Once the cell below is run it creates several widgets that allow you to set parameters and select the vector creation algorithms. 

Either 
1. "Load your data" and then "Generate models". 
2. Or "Load existing models" that you have generated previously.

A word of caution, generating models can take quite a bit of time (30 minutes+)

Also some notes on what the various parameters mean.

- [Window size](https://stackoverflow.com/questions/22272370/word2vec-effect-of-window-size-used/30447723#30447723): Larger windows tend to capture more topic/domain information: what other words (of any type) are used in related discussions? Smaller windows tend to capture more about word itself: what other words are functionally similar?
- Vector size: The number of dimensions for each vector. The more dimensions there are, the more information there is for situating relationships between the vectors (within reason). 200 or 300 are common numbers.
- Word2Vec/FastText: Two different methods of turning words into word vectors. FastText is a newer method.

Enter in values separated by commas to try more than one parameter.

In [13]:
output = widgets.Output(layout={'border': '1px solid black'})

data_textbox = widgets.Text(
    value='doc_sent_file.txt',
    placeholder='Enter data filename here',
    description='Data filename:',
    disabled=False   
)
data_load_btn = button = widgets.Button(
    description='Load data',
    disabled=False,
    button_style='', # 'success', 'info', 'warning', 'danger' or ''
    tooltip='Click me',
    icon='check' # (FontAwesome names without the `fa-` prefix)
)

@output.capture(clear_output=True)
def dlb_callback(_):
    global sentences
    #Load data here and change color of button to red if failure/green if success
    data_path = data_textbox.value
   
    try:
        with open(data_path) as dsf:
            max_sent_length = max([len(line) for line in dsf.readlines()])

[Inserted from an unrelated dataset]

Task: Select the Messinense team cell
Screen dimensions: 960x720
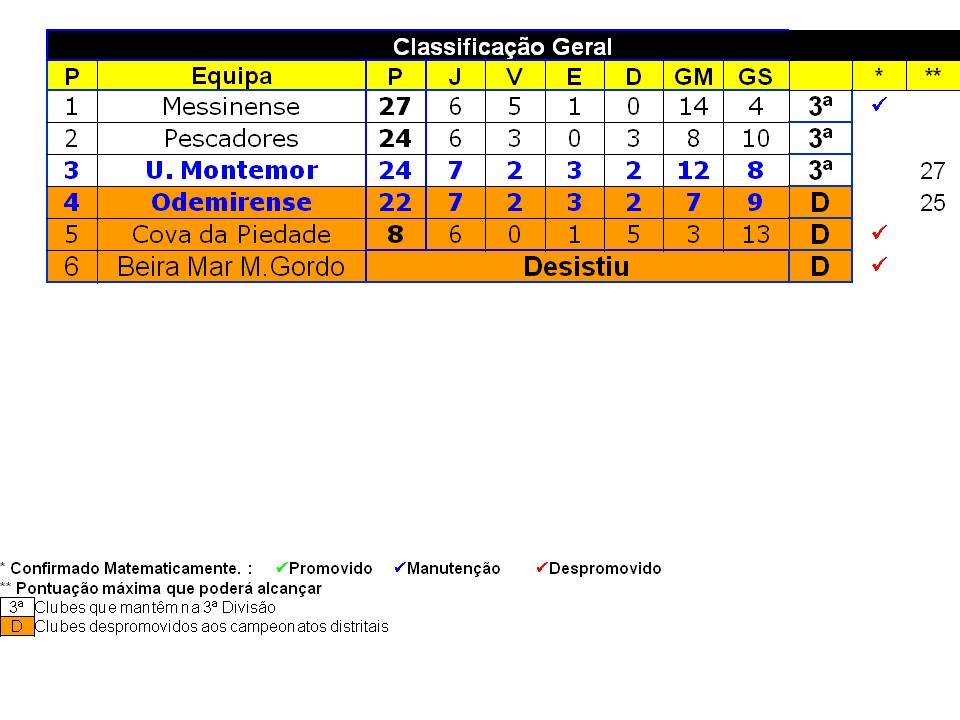Action: pyautogui.click(x=231, y=107)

        sentences = LineSentence(data_path, max_sentence_length=max_sent_length)
        data_load_btn.style.button_color = 'lightgreen'
        toggle_gm_widgets(False)
        print('data loaded successfully')
    except FileNotFoundError:
        data_load_btn.style.button_color = 'red'
        print('path not found')
    
data_load_btn.on_click(dlb_callback)
    
model_dir = widgets.Text(
    value=MODEL_PATH,
    placeholder=MODEL_PATH,
    description='Model directory:',
    disabled=False   
)
model_load_btn = widgets.Button(
    description='Load existing models',
    disabled=False,
)


@output.capture(clear_output=True)
def mlb_callback(_): 
    global models 
    print("Loading models")
    models = load_w2v_models(model_dir.value)
    if not models:
        model_load_btn.style.button_color = 'red'
        print('bad model directory')
    else:
        enable_model_functions()
        model_load_btn.style.button_color = 'lightgreen'
        for model in models:
            print(model)
        
model_load_btn.on_click(mlb_callback)

mgp_label = widgets.Label(value="Model generation parameters")
vs_param = widgets.Text(
    value='50,100,200',
    description='Vector size:',
    disabled=False   
)
ws_param = widgets.Text(
    value='2,5,8',
    description='Window size:',
    disabled=False   
)
cbow_param = widgets.Checkbox(
    value=True,
    description='CBOW',
    disabled=False,
    indent=False
)
sg_param = widgets.Checkbox(
    value=True,
    description='Skip Gram',
    disabled=False,
    indent=False
)
ag_params = widgets.SelectMultiple(
    options=['Word2Vec','FastText'],
    value=['Word2Vec','FastText'],
    description='Algorithms',
    disabled=False
)
save_model_dir = widgets.Text(
    value=MODEL_PATH,
    placeholder=MODEL_PATH,
    description='Model directory:',
    disabled=False   
)
gm_btn = widgets.Button(
    description='Generate models',
    disabled=False,
)

@output.capture(clear_output=True)
def gm_callback(_):
    global models
    
    try:
        vs = [int(num) for num in vs_param.value.split(',')]
        ws = [int(num) for num in ws_param.value.split(',')]
        
        sg = []
        if cbow_param.value: sg.append(0)
        if sg_param.value: sg.append(1)
        if not sg: 
            raise ValueError("One of CBOW or Skip Gram must be selected")
            
        ag = []
        if 'Word2Vec' in ag_params.value:
            ag.append(('word2vec',Word2Vec))
        if 'FastText' in ag_params.value:
            ag.append(('fasttext',FastText))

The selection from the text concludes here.